DOCUMENT SECTION -
'''

Since it is impractical to save the previous version every time a change is made, often the diagnosis of a problem is made unnecessarily hard because this useful information is not available. For example, a user reports a problem in the test system that they noticed a few days ago. In the meantime, the model has been changed and you are therefore unable to see what the changes were (only that the object was last changed on a specific date/time). If you cannot reproduce the problem, you cannot then tell if the problem has been fixed, or if your test case does not properly test for the issue.

We have found the ‘minor versions’ feature of GuardIEn especially useful. This allows you to track every change made to a Gen object and see the who changed it, when it was changed and what was changed (down to properties and individual action diagram statements). When linked to a GuardIEn Change Request, you can also see why it was changed and what other objects were also affected by the same change.

I know that we would say this anyway, but we have found this capability to be invaluable in the on-going maintenance of our products.

Extending the GUI runtime

Earlier postings have discussed the benefits of a runtime, for example, simplifying the development environment and allowing developers to concentrate on the business logic. We discussed how we have extended the runtime with custom action diagram functions. However the area where we have made the most use of a customised runtime is the GUI interface.

It is no secret that the standard Gen window designer offers limited features and the resulting look and feel often leaves users underwhelmed!

'''

[Collected data]
'''

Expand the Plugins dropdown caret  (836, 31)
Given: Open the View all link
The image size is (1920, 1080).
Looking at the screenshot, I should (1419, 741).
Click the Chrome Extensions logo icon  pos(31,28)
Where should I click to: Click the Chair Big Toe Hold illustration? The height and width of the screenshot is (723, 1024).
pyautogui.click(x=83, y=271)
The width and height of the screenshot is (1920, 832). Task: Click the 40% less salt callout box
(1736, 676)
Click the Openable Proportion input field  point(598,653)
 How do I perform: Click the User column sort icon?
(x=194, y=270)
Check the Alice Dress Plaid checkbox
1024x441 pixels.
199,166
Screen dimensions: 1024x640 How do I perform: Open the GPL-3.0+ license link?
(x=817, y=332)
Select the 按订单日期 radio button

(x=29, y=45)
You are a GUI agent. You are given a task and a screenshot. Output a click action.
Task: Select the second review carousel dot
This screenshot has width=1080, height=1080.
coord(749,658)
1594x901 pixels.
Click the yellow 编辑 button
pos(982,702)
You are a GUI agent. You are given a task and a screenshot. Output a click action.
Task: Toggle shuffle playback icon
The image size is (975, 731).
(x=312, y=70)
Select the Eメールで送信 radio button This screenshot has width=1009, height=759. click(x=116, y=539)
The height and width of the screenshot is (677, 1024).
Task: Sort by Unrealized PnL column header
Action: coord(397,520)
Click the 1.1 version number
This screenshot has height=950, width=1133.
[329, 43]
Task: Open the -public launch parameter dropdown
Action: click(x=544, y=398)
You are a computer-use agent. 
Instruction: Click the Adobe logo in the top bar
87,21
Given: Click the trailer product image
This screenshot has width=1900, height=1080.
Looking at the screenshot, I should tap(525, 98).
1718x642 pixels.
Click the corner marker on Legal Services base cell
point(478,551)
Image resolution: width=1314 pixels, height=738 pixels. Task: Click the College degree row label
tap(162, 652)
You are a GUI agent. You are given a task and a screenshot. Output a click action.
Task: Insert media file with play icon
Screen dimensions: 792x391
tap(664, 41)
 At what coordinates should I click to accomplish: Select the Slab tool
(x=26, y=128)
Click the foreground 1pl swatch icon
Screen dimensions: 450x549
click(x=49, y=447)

'''

WHAT TO DO -
A. In the passage on Gen development, how would you render "We have found the ‘minor versions’ feature of GuardIEn especially useful." in Spanish?
B. According to the passage on Gen development, what can you see about a change to a Gen object through GuardIEn's minor versions, counting what a link to a GuardIEn Change Request adds? List every one.

YOUR RESPONSES -
A. Nos ha resultado especialmente útil la función de ‘versiones menores’ de GuardIEn.

B.
- Who changed it
- When it was changed
- What was changed (down to properties and individual action diagram statements)
- Why it was changed
- What other objects were also affected by the same change